Others, however, accuse Povlsen of using Scotland to offset the carbon footprint he has created elsewhere. And they point to apparent contradictions in his ideology. Why, if he is concerned about pollution, has he invested in the Shetland spaceport? Why is Wildland Ventures Ltd, the sister company of Wildland Ltd, the majority shareholder of the congestion-generating North Coast 500 Ltd?

Magnus Davidson, who researches interactions between the environment, the economy, and society at the University of the Highlands and Islands, is exasperated by the marketing of the less-populated parts of the country as “wild places”.

The concept of “wilderness” has been contested ever since the native Americans, who had managed the land in the west for centuries, were cleared out of Yosemite Valley to create the National Park.

In 2014, Scottish Natural Heritage drew up a map of “wild land” in Scotland. But Davidson points out some of that land is clearance country. “My daughter’s great-great-great-great-great-grandfather on her mother’s side was cleared from the slopes of Ben Loyal at Loch Coulside – land that now belongs to Povlsen,” he says. “It is defined as wild land to be protected from development, but I look and I see rubble on the ground. People used to live there.”

Kirkwood said Wildland Venture Ltd invested in the rival spaceport because it understands the potential benefits to the economy but believes the Shetland site, a former RAF base at Unst, is a more appropriate location.

And he denied Povlsen commodifies “wilderness” for the consumption of rich tourists at the expense of local residents.

“Our approach is to look for balance; to encourage practices that support environmental recovery in and around protected areas and create more biodiversity on a large scale, while allowing new sources of spending and wealth to flow into remote rural communities,” he said. “We are creating opportunities for all – visitors, locals, rich or otherwise.”

But Davidson sees Povlsen as one more laird accruing land as power. “He owns those estates because of the status they bring,” he says.

“He uses his concentrated land wealth to try to dictate developments outwith his estates, whether that’s ploughing a million and a half quid into an opposition spaceport, opposing neighbouring renewable energy developments or taking judicial reviews. He is just a traditional landlord with a veneer of environmentalism.”

Back in Talmine, Lara Gunn, daughter of Frances, is strolling along the strandline with Nell, 22 months, and four-week-old Kit in a sling. She had been working in digital marketing with Lloyds Bank in Bristol and London, but moved home two years ago just before the birth of her daughter.

“I wanted to raise my children here. It is so beautiful and has always felt like home, but my career is too important to me to give it up,” she says. “I am lucky because I can work remotely, but there are many other jobs where that would not be possible.”

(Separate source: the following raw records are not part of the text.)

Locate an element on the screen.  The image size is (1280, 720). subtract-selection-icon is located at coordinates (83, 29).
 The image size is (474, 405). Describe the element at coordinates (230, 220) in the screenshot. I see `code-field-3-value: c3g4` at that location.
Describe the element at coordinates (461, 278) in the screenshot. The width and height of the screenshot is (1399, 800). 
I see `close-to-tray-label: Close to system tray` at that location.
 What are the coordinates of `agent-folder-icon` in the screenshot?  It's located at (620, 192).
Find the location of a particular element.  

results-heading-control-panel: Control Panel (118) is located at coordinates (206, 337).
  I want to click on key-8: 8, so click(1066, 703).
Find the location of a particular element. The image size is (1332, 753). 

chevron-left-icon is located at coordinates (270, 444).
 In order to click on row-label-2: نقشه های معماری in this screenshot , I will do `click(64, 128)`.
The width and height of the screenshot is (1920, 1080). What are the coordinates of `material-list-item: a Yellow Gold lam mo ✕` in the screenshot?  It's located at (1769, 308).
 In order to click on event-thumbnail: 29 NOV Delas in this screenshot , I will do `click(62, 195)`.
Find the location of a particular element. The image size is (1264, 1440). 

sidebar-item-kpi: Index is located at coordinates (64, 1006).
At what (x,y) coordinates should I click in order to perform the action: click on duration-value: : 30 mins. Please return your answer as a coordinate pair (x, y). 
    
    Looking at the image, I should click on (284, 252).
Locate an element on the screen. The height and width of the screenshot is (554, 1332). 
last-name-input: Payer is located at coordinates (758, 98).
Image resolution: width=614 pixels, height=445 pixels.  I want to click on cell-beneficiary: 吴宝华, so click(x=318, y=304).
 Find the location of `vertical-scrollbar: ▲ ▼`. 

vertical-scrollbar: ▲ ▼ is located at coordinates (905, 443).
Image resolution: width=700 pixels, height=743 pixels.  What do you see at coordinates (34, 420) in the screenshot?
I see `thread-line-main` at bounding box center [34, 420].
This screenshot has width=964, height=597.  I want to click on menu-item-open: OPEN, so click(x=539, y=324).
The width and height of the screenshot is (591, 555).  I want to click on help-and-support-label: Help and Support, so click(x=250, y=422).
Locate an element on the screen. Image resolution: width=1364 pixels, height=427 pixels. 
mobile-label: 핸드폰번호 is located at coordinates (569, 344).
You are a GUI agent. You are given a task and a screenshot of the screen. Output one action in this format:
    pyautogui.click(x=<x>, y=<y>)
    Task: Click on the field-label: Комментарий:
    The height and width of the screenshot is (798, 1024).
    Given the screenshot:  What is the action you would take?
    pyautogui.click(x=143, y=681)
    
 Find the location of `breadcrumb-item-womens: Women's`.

Some 3,500 miles away, Suzanne and Richard Mackay are settling into their new life in Petawawa, southern Ontario. “We miss home especially since the pandemic has prevented us from visiting,” Suzanne says on a Zoom call. “But, because there weren’t many young families, we had to make a two-hour round trip to take the children to clubs. Here we have gymnastics and football five minutes from our front door.”

Both of them support efforts to bring the spaceport to Melness. “The potential benefits for the area of having another major employer in science and tech are huge,” Richard says. “We would definitely like to come home some day given the right opportunity.”

The space crofters hope the verdicts of the Land Court and the Judicial Review will clear the way for an inaugural rocket launch next year. It is an event that will require careful planning. Space travel tends to capture the public imagination. It is likely to draw a large crowd.

The final frontier. So long as it is done sustainably, Pritchard too regards rockets soaring into orbit from the Mhoine as a source of wonder and a potential salvation.

“Some people want to preserve the world in aspic,” she says, “but a place that is bereft of its people has lost its soul. We can’t stand still and let our community die. We have to look to the future.”